Initial Publication Date: October 17, 2006
Geobiology and the Emergence of Terraced Architecture during Carbonate Mineralization : Mammoth, Yellowstone National Park
(Visit the Fouke Lab https://www.geology.illinois.edu/people/fouke/)
Objectives and Methods: The goal of this project is to determine how the biodiversity and activity of specific living microbes and/or microbial communities are required to create the terraced architectures universally observed in high-temperature and low-temperature carbonate spring deposits.

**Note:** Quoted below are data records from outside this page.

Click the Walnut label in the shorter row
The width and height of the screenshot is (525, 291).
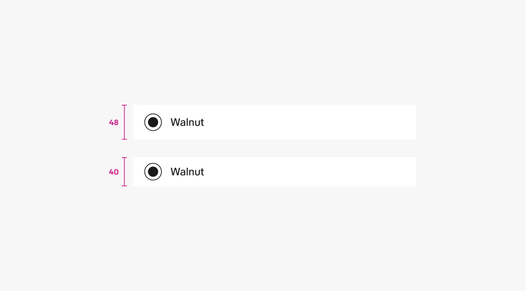[x=187, y=171]

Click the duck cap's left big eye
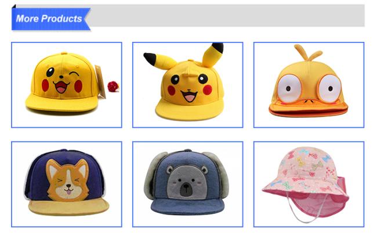tap(289, 89)
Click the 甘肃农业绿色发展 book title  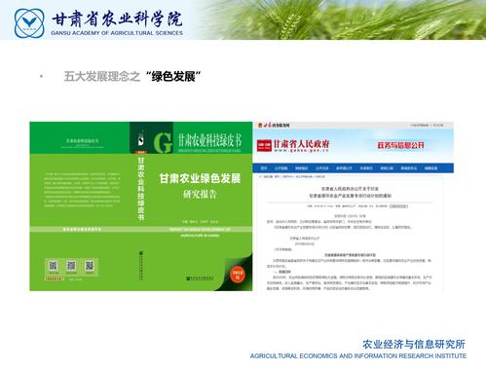click(x=200, y=178)
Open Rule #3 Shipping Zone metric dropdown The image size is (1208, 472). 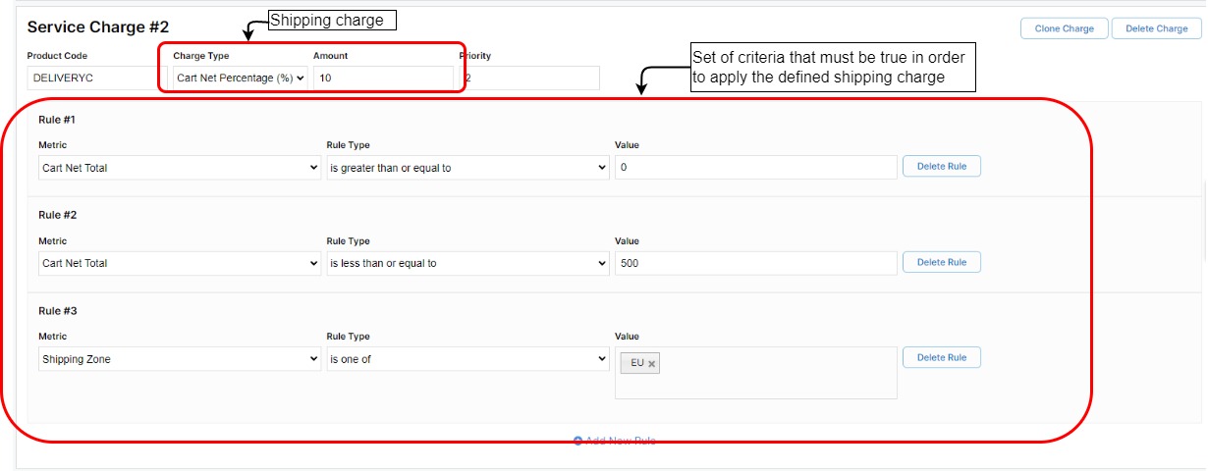(180, 359)
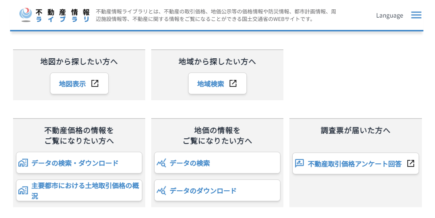Select 地価 データの検索 link
The image size is (435, 218).
pos(190,163)
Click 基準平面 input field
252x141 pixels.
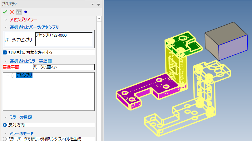(64, 67)
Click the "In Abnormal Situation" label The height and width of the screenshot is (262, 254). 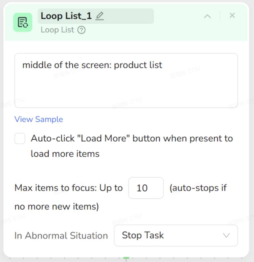point(61,236)
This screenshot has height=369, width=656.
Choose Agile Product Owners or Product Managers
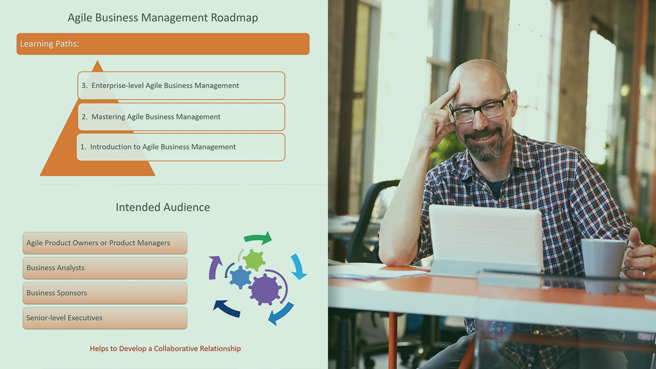point(105,243)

Results will provide a fundamental knowledge of microbe-water-mineral interactions during carbonate precipitation that are needed to more accurately reconstruct the history of microbial life on earth and other planets. This project advances the field of biocomplexity by combining geological studies, microbial rDNA and gene analyses and quantitative modeling to provide a detailed geobiological account of carbonate terrace formation. The integrated multidisciplinary research and educational aspects of this project meet a national need to train personnel for future geobiology and biocomplexity studies.
Project Personnel:
Bruce Fouke (Department of Geology, University of Illinois) specializes in carbonate sedimentology, petrography and geochemistry, and has conducted integrated studies of water chemistry, travertine precipitation and microbial ecology at Mammoth Hot Springs. Fouke and Abigail Salyers in the Illinois Department of Microbiology have built and operate a molecular laboratory dedicated to culturing, analyses of environmental rDNA, and differential gene function. Alison Murray (Desert Research Institute, University of Nevada) specializes in molecular microbial ecology studies of diversity and gene expression. Her expertise is in developing and applying molecular tools such as DGGE and rRNA hybridizations to study archaeal and bacterial diversity across environmental gradients. Nigel Goldenfeld (Department of Physics, University of Illinois) has worked extensively in pattern formation, nonlinear dynamics, and the emergence of scale-invariant phenomena in systems far from equilibrium. Goldenfeld has expertise in modeling complex systems such as the growth of snowflake patterns and dendritic morphologies in materials science, using novel computational methods such as cellular automata, phase field models and adaptive mesh refinement and novel mathematical techniques such as solvability theory/asymptotics beyond all orders and renormalization group theory. Goldenfeld created and taught a graduate course on statistical physics, biological information and complexity to educate physics students in issues pertinent to biocomplexity. Roy Johnson (Department of Geology, University of Illinois) is working as a research scientist in the Fouke Lab. Michael Kandianis and Ana Houseal are both in graduate doctoral degree programs focusing on research at Yellowstone National Park. Tom Schickel, Kelly Huthings and Shane Butler are in masters' programs.